The technology is designed so if the operator received an order, say 3 miles away, and accepts it, and then two minutes later received another that’s a mile and a half away, it will redirect the driver to the closer order. “It’s smart technology that makes it the most efficient possible,” he says.
“It’s something we believe will solve those delivery problems that exist. There are people out there saying that third-party delivery is not going to be around in a couple of years. I don’t believe that to be true, because I think the marketplaces are so powerful for volume in the restaurants. It’s a real positive,” Eucalitto says. “If we turn on UberEats in one of our locations that they’re delivering in, within minutes you have orders coming in. And they’re not customers who would have been walking through the door because they’re not watching out for us to go live on UberEats. They’re UberEats or GrubHub customers.”
And, again, this is really where Wayback is playing. Not the notion that in-house or on-site delivery can cure what ails the aggregator space. These trucks will cater to the same kind of consumer—that guests who is platform loyal, not brand loyal. They’ll open Viddl-it and look for options. They won’t be seeking out Wayback necessarily.
The way the current arrangement is, where restaurants are absorbing delivery fees, Eucalitto believes the industry needs to eventually evolve out of it. Additionally, it’s very hard to win a customer over the first time via delivery when your burger and fries are sub-par.
This truck solution is something franchisees went wild for when Wayback unveiled it at a recent conference. Eucalitto spoke for an hour on the topic. “They really understand what the future should be, and we believe wholeheartedly that we should be able to do this forever,” he says. “You’ve had what we call up here the ‘roach coaches’ delivery food to places of employment or just out on the street. But we can do so much better.”
He sees not one or two trucks per location, but multiples of 10, 15, 20. And, as noted before, not necessarily within the same brand. This is the virtual restaurant craze served up with a driver at the wheel.
Eucalitto adds that it’s available to franchisees in Wayback’s system currently, but he’s not sure it will ever be mandated. In addition to the capital component, it requires a lot of attention to detail. There’s a maintenance factor. Cleanliness. You have to staff it. It will depend on the caliber of franchisee, and if it’s something they’re able and willing to add to their operational base.

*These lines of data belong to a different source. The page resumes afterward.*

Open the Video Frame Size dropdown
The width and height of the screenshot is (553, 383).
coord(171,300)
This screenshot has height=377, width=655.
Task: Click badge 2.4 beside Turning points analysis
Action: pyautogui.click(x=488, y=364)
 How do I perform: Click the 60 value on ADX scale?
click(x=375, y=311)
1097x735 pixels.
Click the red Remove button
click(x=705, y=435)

“I’ll tell you, when that truck goes on the street I’ve never seen so much attention.” — John Eucalitto, Wayback president.

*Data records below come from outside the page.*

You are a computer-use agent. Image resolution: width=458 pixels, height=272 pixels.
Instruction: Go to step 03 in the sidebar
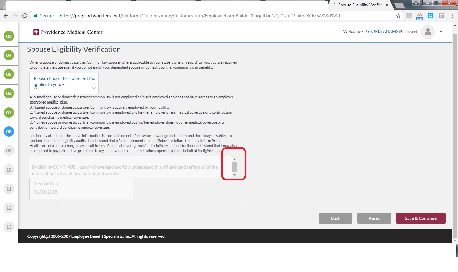9,36
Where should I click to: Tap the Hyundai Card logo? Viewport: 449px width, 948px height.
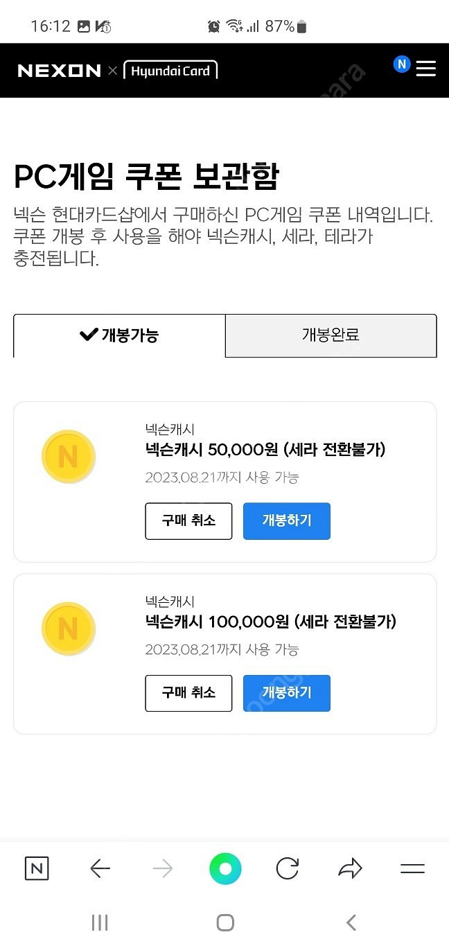(x=170, y=70)
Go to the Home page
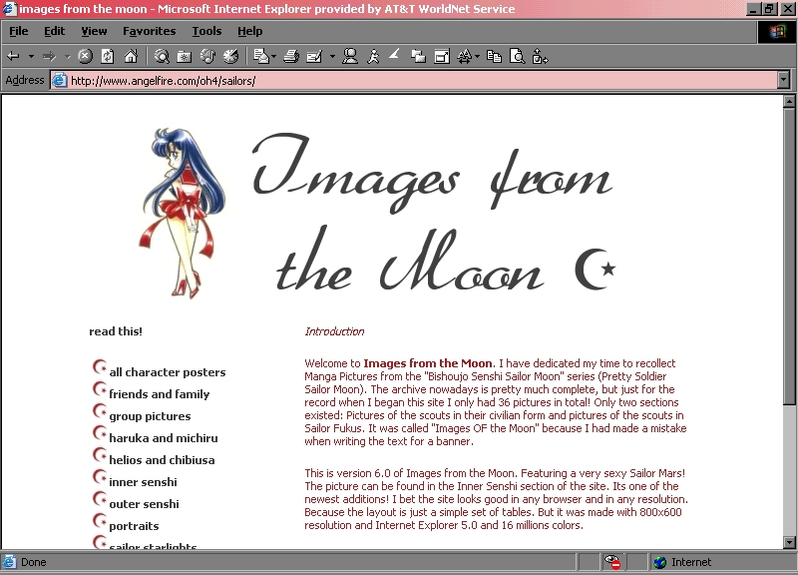Image resolution: width=798 pixels, height=575 pixels. [130, 57]
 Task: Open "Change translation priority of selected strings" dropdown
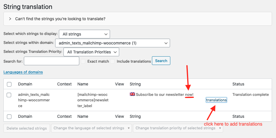(178, 128)
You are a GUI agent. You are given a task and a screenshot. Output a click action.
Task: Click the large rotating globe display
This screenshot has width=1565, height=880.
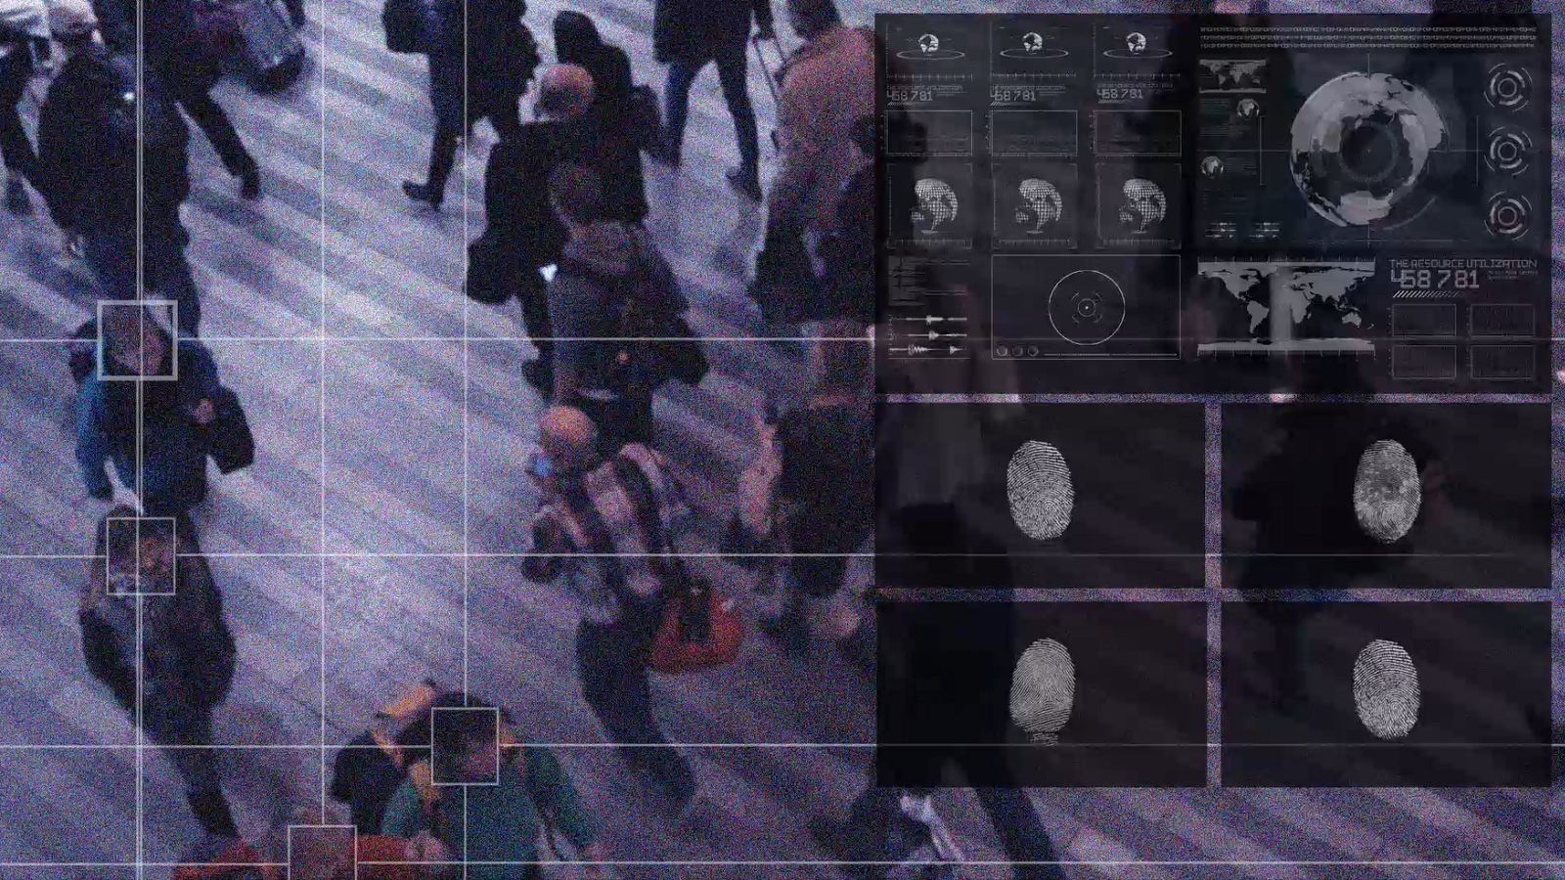1366,150
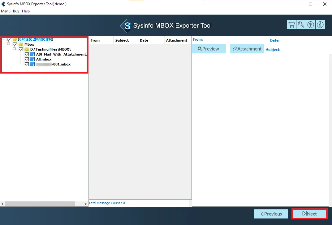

On the licensing note, Eucalitto says the opportunity of moving forward with other brands and restaurant chains is endless. The ideal fit would be a concept that doesn’t offer an overly complex product where there’s a lot of in-truck assembly. It would work better, in other terms, for a burger, taco, or ethnic concept than it would for somebody who is sautéing sauces. Anything that’s prepared in advance and just needs to be cooked and plated is a sweet spot.

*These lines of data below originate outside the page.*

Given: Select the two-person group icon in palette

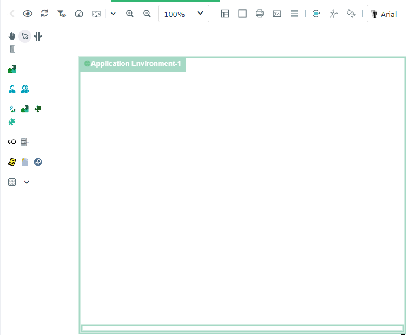Looking at the screenshot, I should [25, 89].
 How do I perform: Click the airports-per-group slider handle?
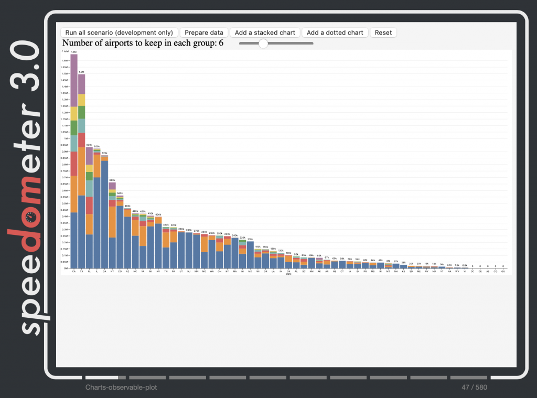coord(263,44)
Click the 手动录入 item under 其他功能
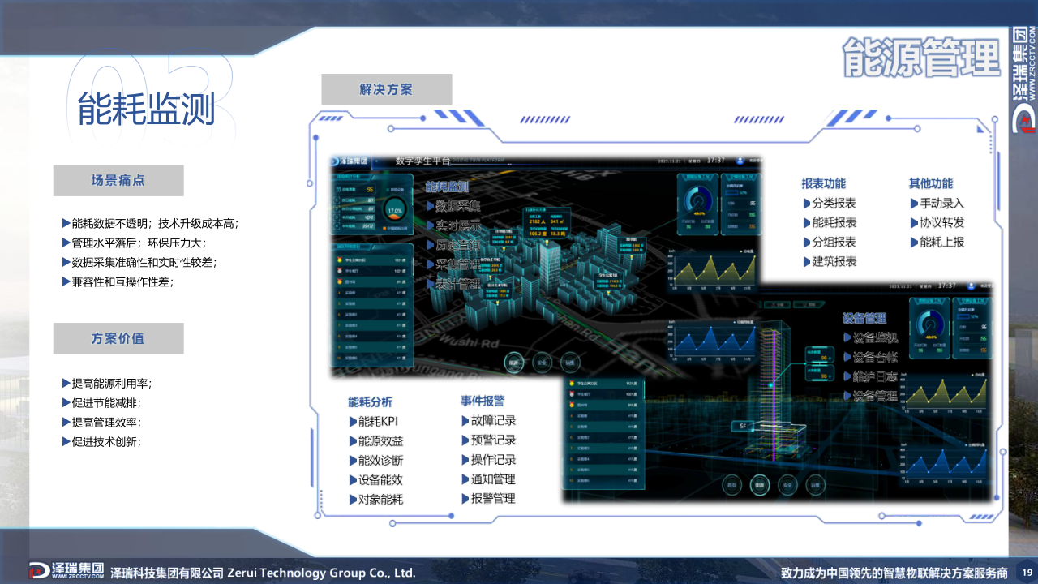 coord(941,203)
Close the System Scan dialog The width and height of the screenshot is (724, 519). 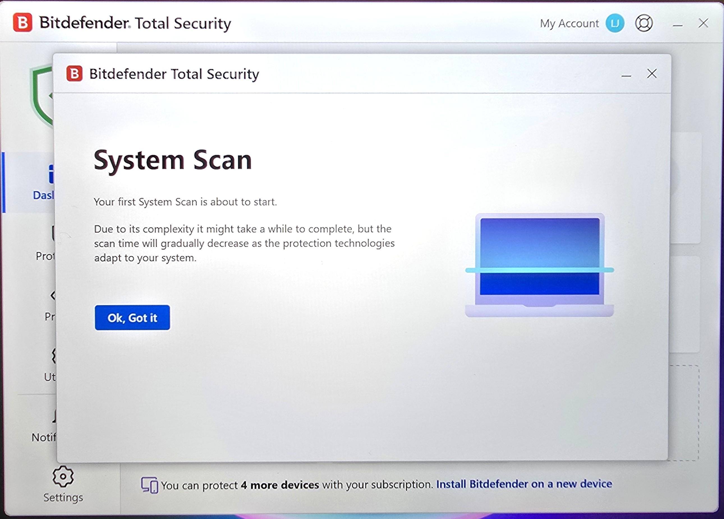pos(651,74)
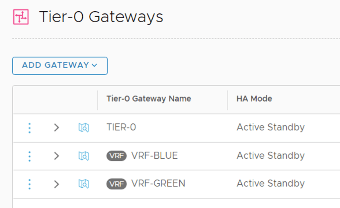Image resolution: width=340 pixels, height=208 pixels.
Task: Open the topology view icon for VRF-GREEN
Action: (83, 183)
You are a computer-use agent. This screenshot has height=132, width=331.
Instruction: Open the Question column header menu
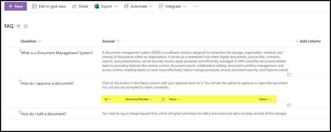pyautogui.click(x=39, y=41)
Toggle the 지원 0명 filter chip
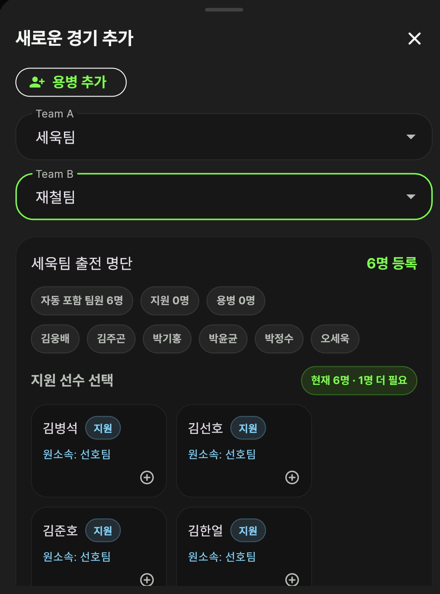The width and height of the screenshot is (440, 594). point(169,301)
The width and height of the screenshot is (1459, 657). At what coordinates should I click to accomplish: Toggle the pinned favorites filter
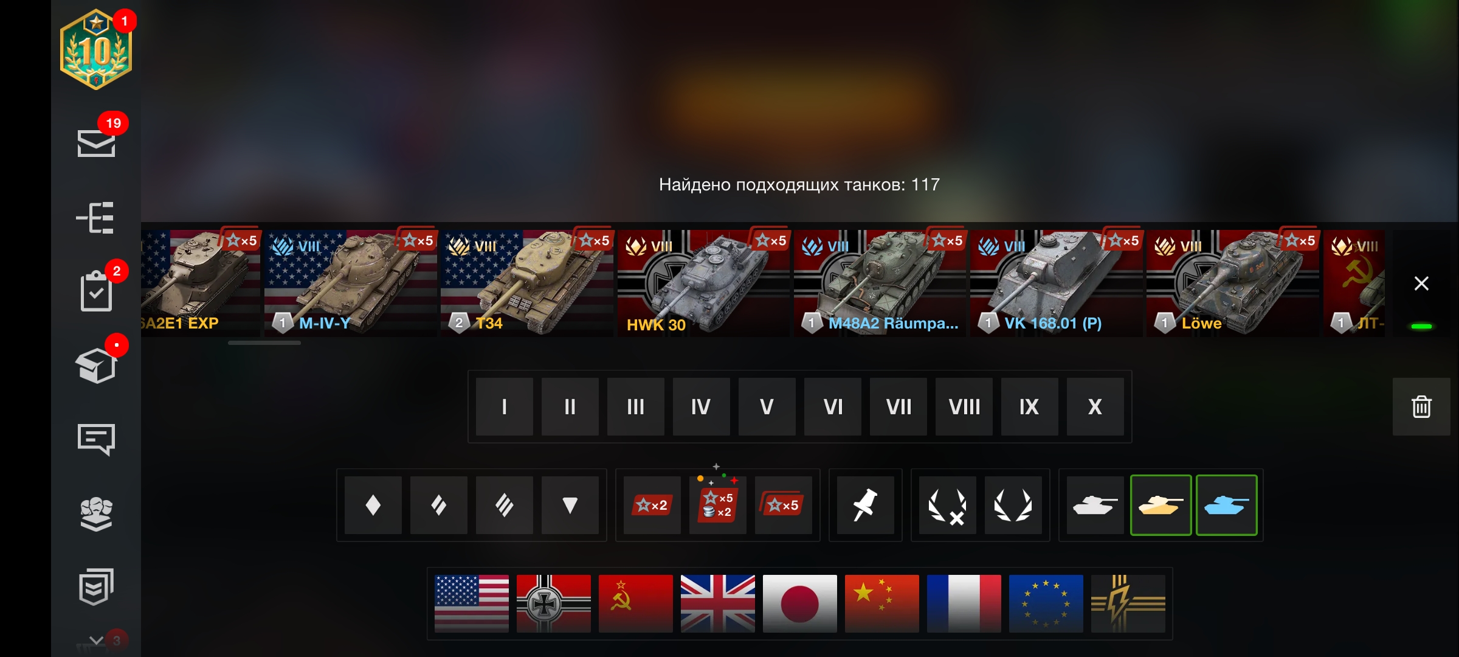tap(865, 505)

Wayback has driven around the two trucks in its home base of Cheshire, Connecticut already.
“I’ll tell you, when that truck goes on the street I’ve never seen so much attention,” Eucalitto says. People honk at the vehicle. They take pictures next to it. He even saw a Facebook post where the user asked, “What is this?” And responses of all kinds came flooding in.
It’s branded on the back for the restaurant and there’s a small section on the bottom that advertises the app. The front and cab itself are really dedicated to the app. “Because we do need to develop that marketplace,” he says. “That way, if a customer tries to order a burger and they want to get a Wayback from there but the truck is not available, they’ll have the opportunity to order something else, whether it’s Uncle Willies or any other products that are out there as long as the trucks are available.”
Wayback has driven the truck to nearby offices, pulled over, and just started cooking. People crowd around and look on wonderingly. But then the food arrives.
“No more soggy French fries,” Eucalitto says. “And that makes all the difference in the world.”